There were 55,000 completed foreclosures across the country in March, down 16 percent from March 2012 when there were 66,000.
“For 17 consecutive months, foreclosures have declined year over year across the U.S,” said Anand Nallathambi, president and CEO of CoreLogic in a statement. “Although we still have more than a million homes in some stage of foreclosure, this trend, combined with rising home prices, is another signal of a gradually improving housing market.”
On a monthly basis, however, foreclosures increased 6 percent from February’s 52,000 completed repossessions. And compared with earlier averages, the number of foreclosures is still more than double. CoreLogic reported that between 2000 and 2006 – the years before the mortgage meltdown – the nation averaged only 21,000 each month.
The newest numbers do represent progress from the depths of the financial crisis though.
“In March, completed foreclosures were down 52 percent from the peak in 2010, and almost all of the top 100 major metropolitan areas have declining foreclosure rates,” said Dr.

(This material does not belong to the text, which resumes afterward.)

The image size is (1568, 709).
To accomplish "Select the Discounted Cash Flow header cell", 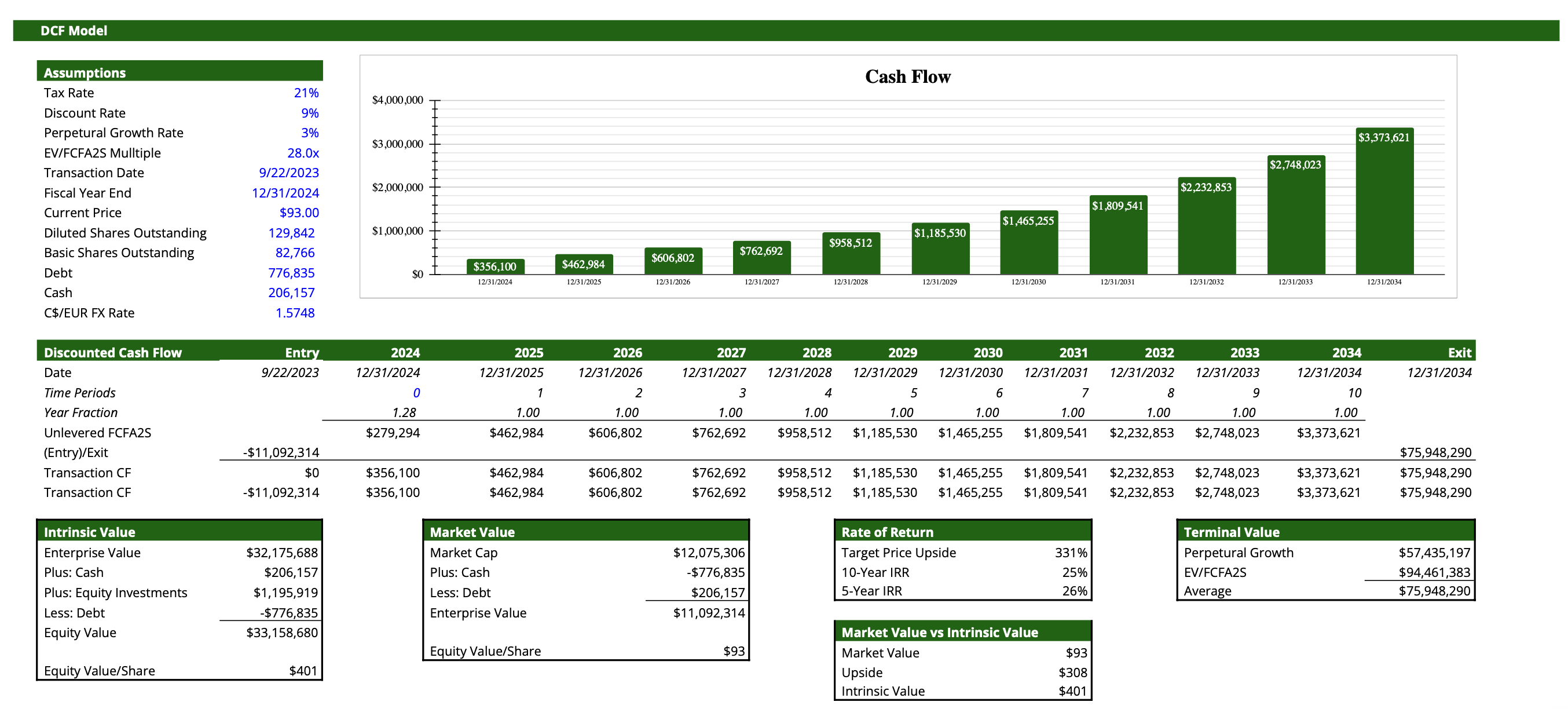I will coord(112,353).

Mark Fleming, chief economist for CoreLogic. “The foreclosure rate nationally is down 23 percent relative to a year ago, signaling continued reduction in the stock of distressed assets.”
Florida topped the list of states for the most completed foreclosures in March with a total of 103,000. California was second with 83,000, followed by Michigan with 70,000. The rest of the top five was rounded out by Texas at 53,000 and Georgia with 48,000. South Dakota has only 81 in March making it the state with the least completed foreclosures.
Overall, there were about 1.1 million U.S. homes in some stage of foreclosure in March, down 23 percent from 1.5 million the year before and down 1.9 percent from February.